The authors found that, while redundancy and old age can have negative effects and outcomes, starting up a business enterprise can be something positive for people in later life. They concluded that both age and redundancy may be spurs to entrepreneurship that might ultimately prove positive and contribute in lifestyle terms for older workers: “a silver lining effect”.
“Entrepreneurship can be triggered by events, positive or negative, that shake an individual from their status quo to start a venture” and there are specific appeals of entrepreneurship facilitated and enhanced, not reduced, by older age”.
Therefore, entrepreneurship may be considered as a reasonable alternative to employment. Redundancy may be a way to secure capital for business if a severance payment is involved. In a different context, I personally know of an example where a person took voluntary redundancy to acquire funds for a house purchase after a matrimonial settlement left him homeless!
As I have pointed out before, there are many advantages for older people starting up their own businesses. Entrepreneurship may be attractive in providing an opportunity to do something for interest, lifestyle and income which was not possible in previous stages of life. Where once income may have been prioritised, other rewards may be gained, such as free time, family time, and new/existing interests.
All this comes through in some of the stories we were told when we interviewed “senior entrepreneurs” for our current research on workforce ageing.
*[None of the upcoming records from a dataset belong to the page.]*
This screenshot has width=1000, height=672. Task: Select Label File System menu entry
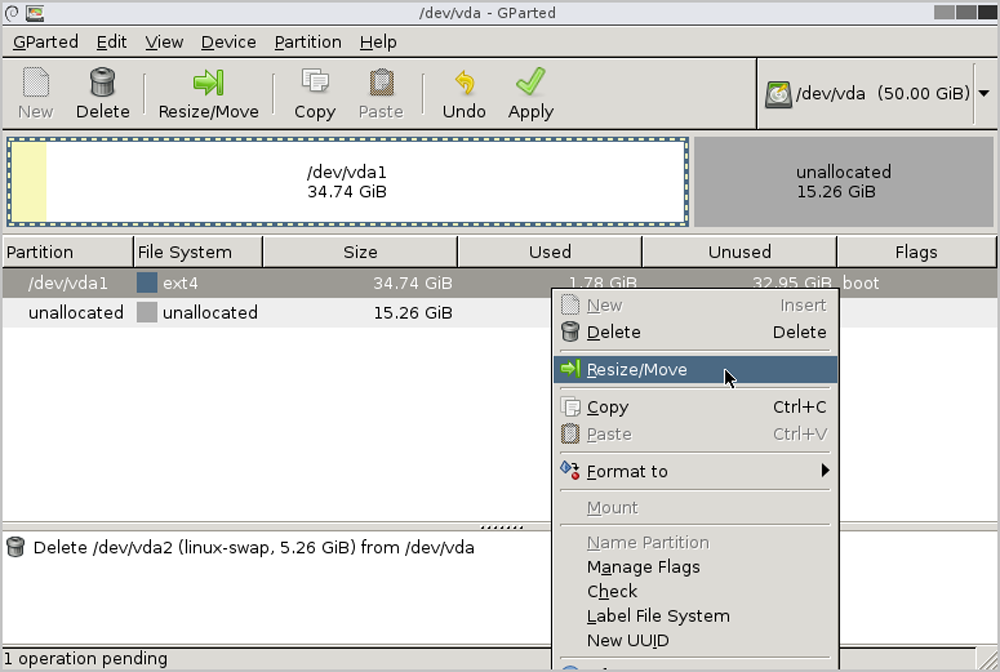pyautogui.click(x=658, y=616)
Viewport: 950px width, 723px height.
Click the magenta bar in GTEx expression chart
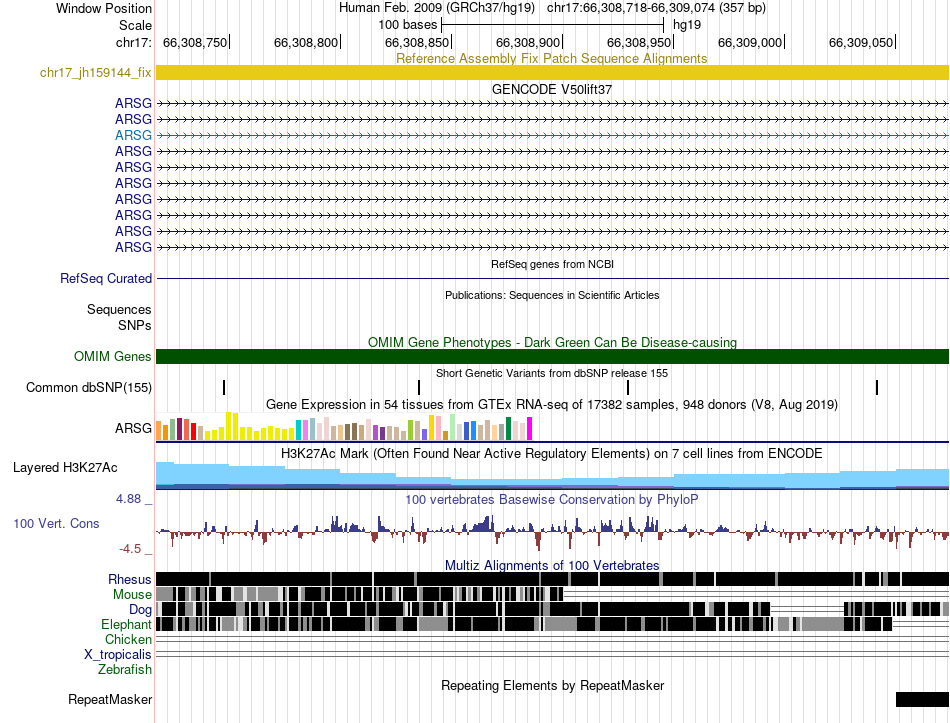(530, 428)
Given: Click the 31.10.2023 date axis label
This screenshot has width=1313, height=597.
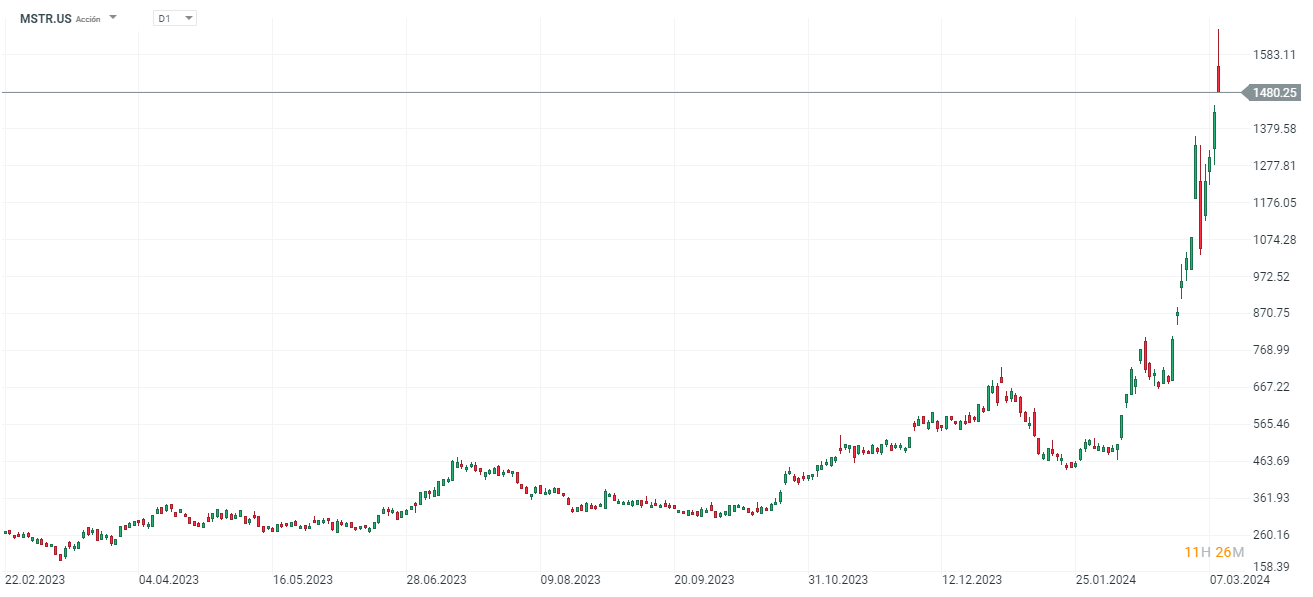Looking at the screenshot, I should click(838, 580).
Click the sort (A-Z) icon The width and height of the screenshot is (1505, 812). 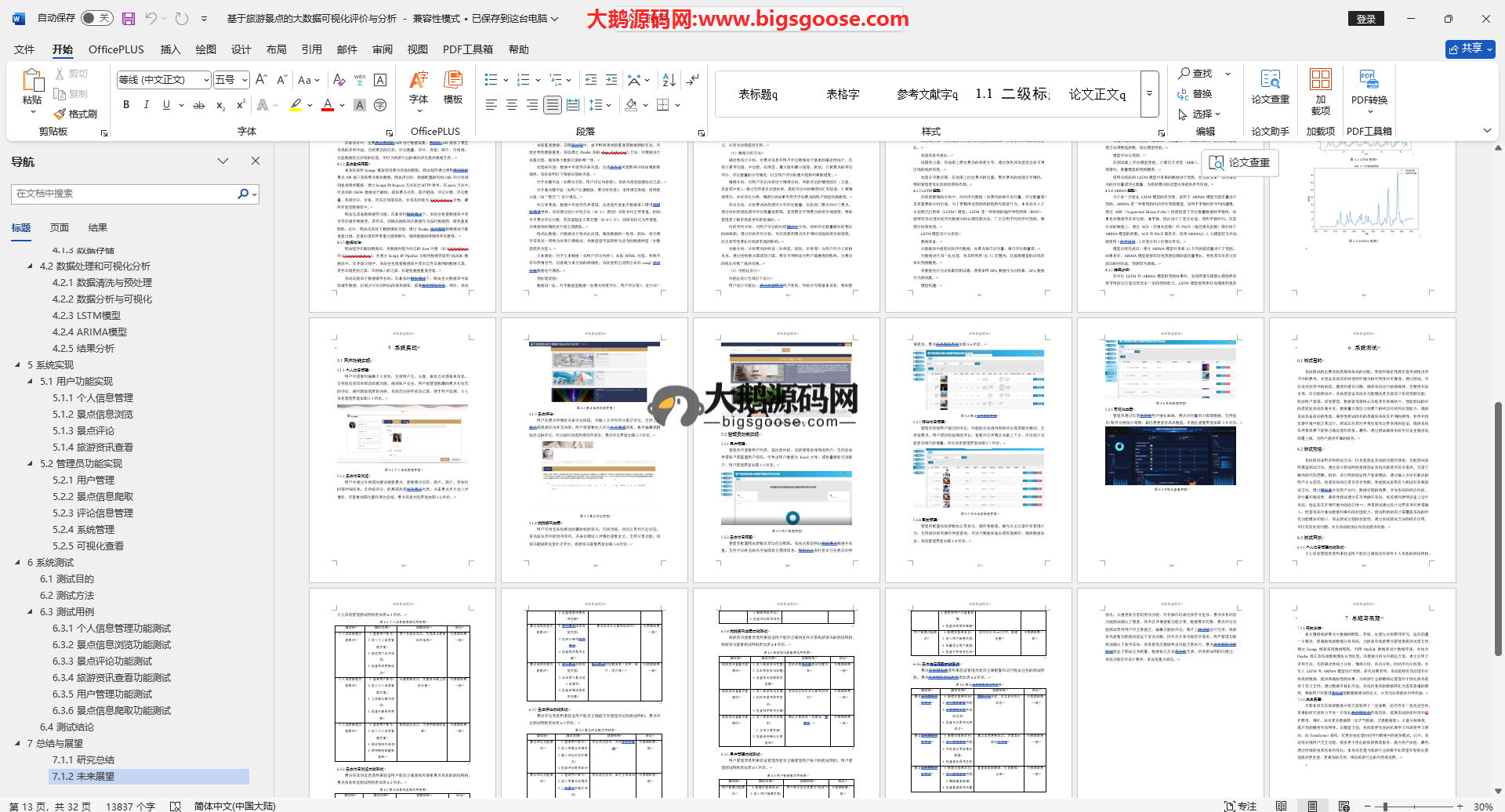[669, 80]
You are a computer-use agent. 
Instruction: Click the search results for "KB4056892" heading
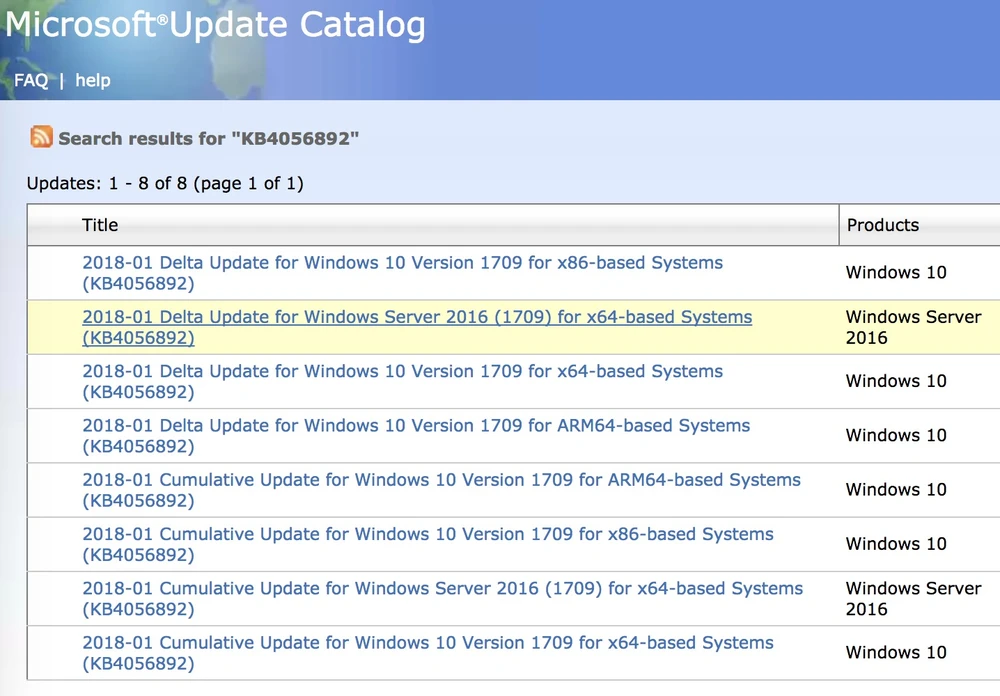[x=208, y=138]
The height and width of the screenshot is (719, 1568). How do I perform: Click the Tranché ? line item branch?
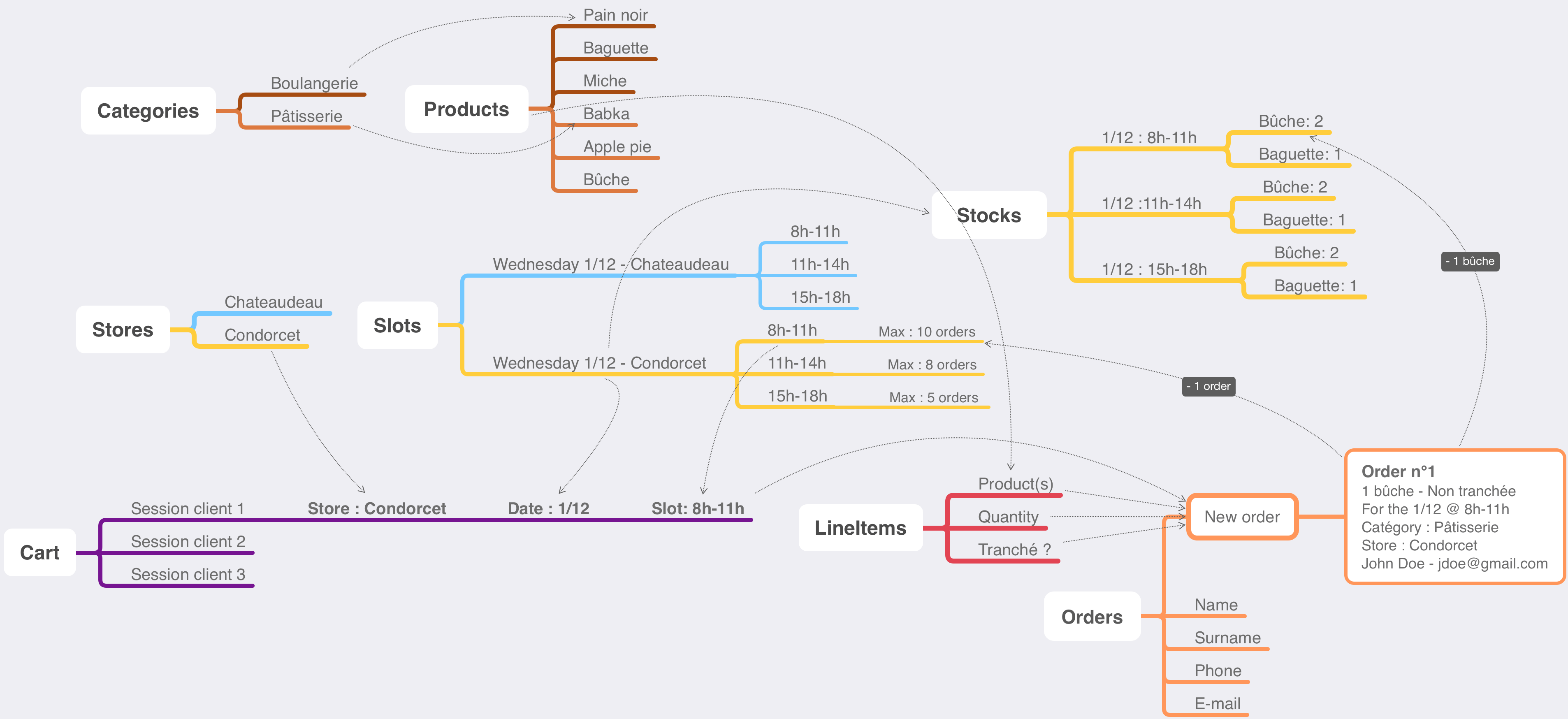[x=1014, y=550]
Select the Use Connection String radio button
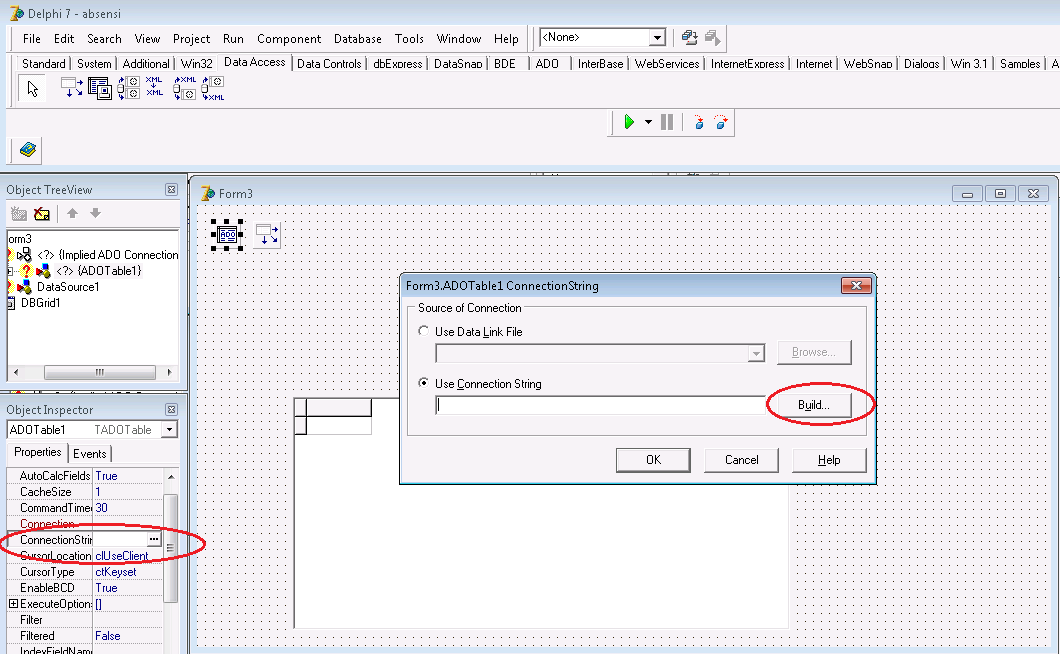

It emerged that many of our interviewees had experienced redundancy from paid work at some stage in their working lives. Many of the older ones, who had reached pension age, agreed that income from their businesses was supplementary for lifestyle rather than basic need.
Along with the authors of the British paper, we have found a variety of motivators and drivers of entrepreneurship.
- The desire to continue to contribute and apply skills and experience.
- The lifestyle-based attractions of working for oneself, flexibility, being one’s own boss. independence, freedom, satisfaction and growth.
- The opportunity to fulfil other roles too – such as caring for older relatives
From the British study the conclusion was –
“Entrepreneurship was perceived as an opportunity, but this opportunity was less about being an entrepreneur and more about the lifestyle advantages perceived of independent business in the context of older age and circumstances.”
We are thinking about this in the context of our research – would we agree that “redundancy a blessing in disguise?” Perhaps for some.
 Rebecca Jane Stirzaker and Laura Galloway (2017) Ageing and redundancy and the silver lining of entrepreneurship. The International Journal of Entrepreneurship and Innovation, Vol. 18(2) 105–114.